A new special edition of the Proceedings of the National Academy of Sciences (PNAS) focuses on helping federal regulators measure the value that U.S. residents place on clean water, just months before the Supreme Court is set to decide a case with significant implications for the Clean Water Act.

The issue was proposed and co-edited by economist Catherine Kling, faculty director of the Cornell Atkinson Center for Sustainability, along with two academic colleagues, at University of Massachusetts, Amherst and University of Wisconsin, Madison, and two Environmental Protection Agency economists.

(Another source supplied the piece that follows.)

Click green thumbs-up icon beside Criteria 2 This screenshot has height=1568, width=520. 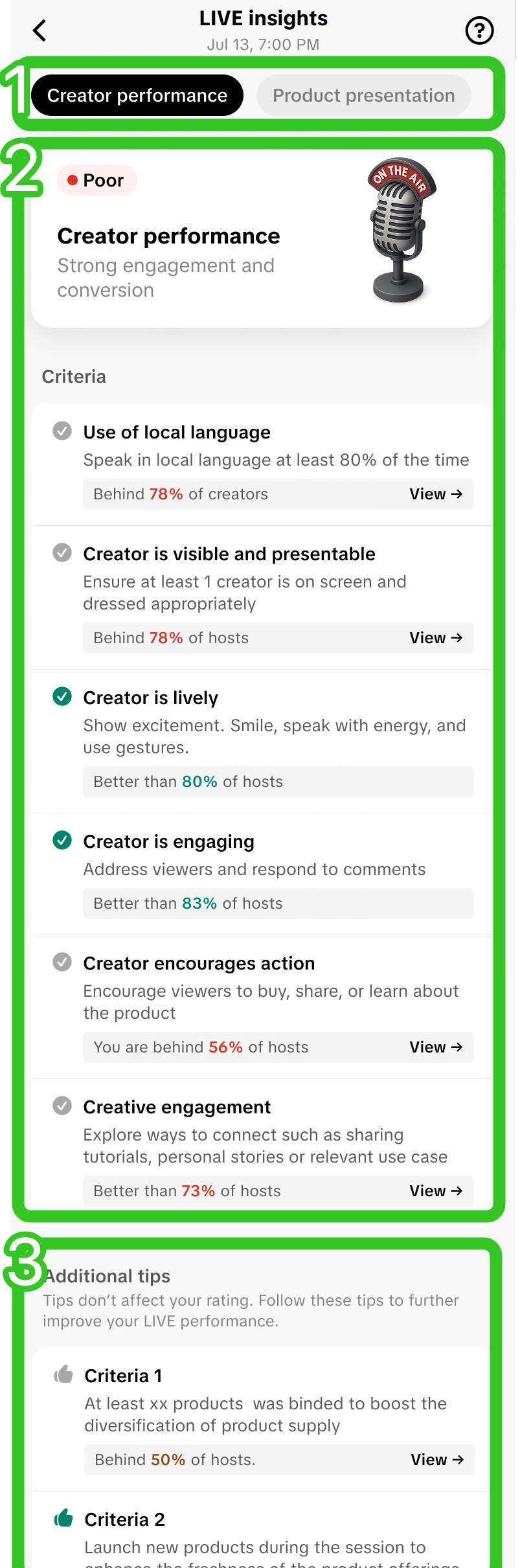pyautogui.click(x=63, y=1518)
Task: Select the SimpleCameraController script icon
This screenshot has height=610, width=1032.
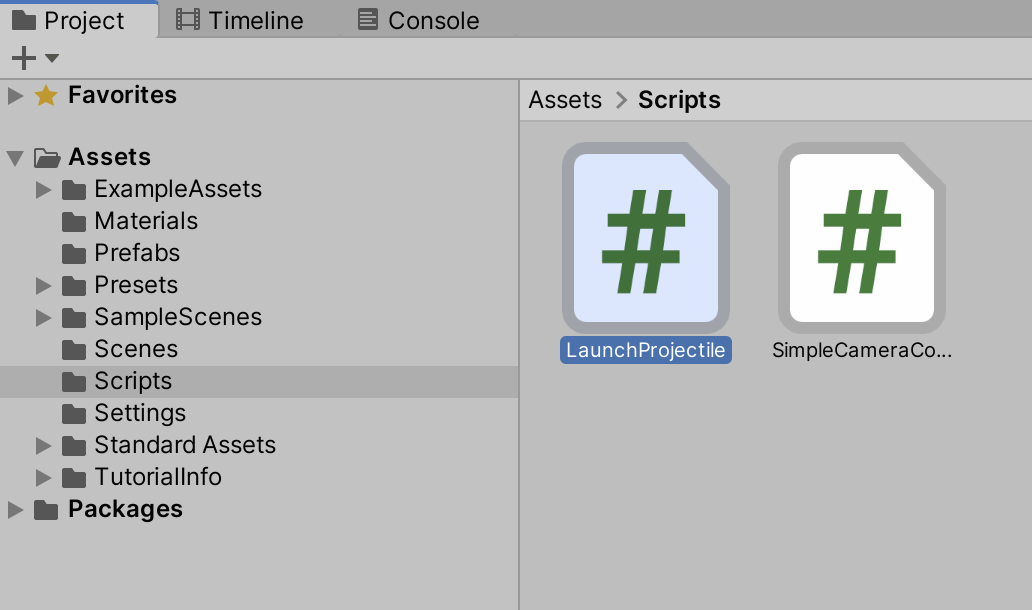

The edition, published May 2, should also shed light on discussions around the EPA’s much-revised „Waters of the United States“ regulation, which went into effect in March and has been a source of long-standing political debate.
„We’re not advocating for or against any particular regulation; this is our best effort at science,“ said Kling, the Tisch University Professor of Environmental, Energy and Resource Economics in the Charles H. Dyson School of Applied Economics and Management and the Cornell Jeb E. Brooks School of Public Policy. „We’re trying to fully document the benefits as compared to the costs and provide the best, defensible tradeoff numbers that we can so that EPA can make the most appropriate regulations.“
Chris Moore, an EPA economist and co-editor of the special issue, said the EPA can use the new research to improve its economic analyses and estimate more types of benefits from water quality improvements.
„Valuing the social benefits of programs that improve water quality is especially difficult because of the many ways that people rely upon clean water,“ Moore said.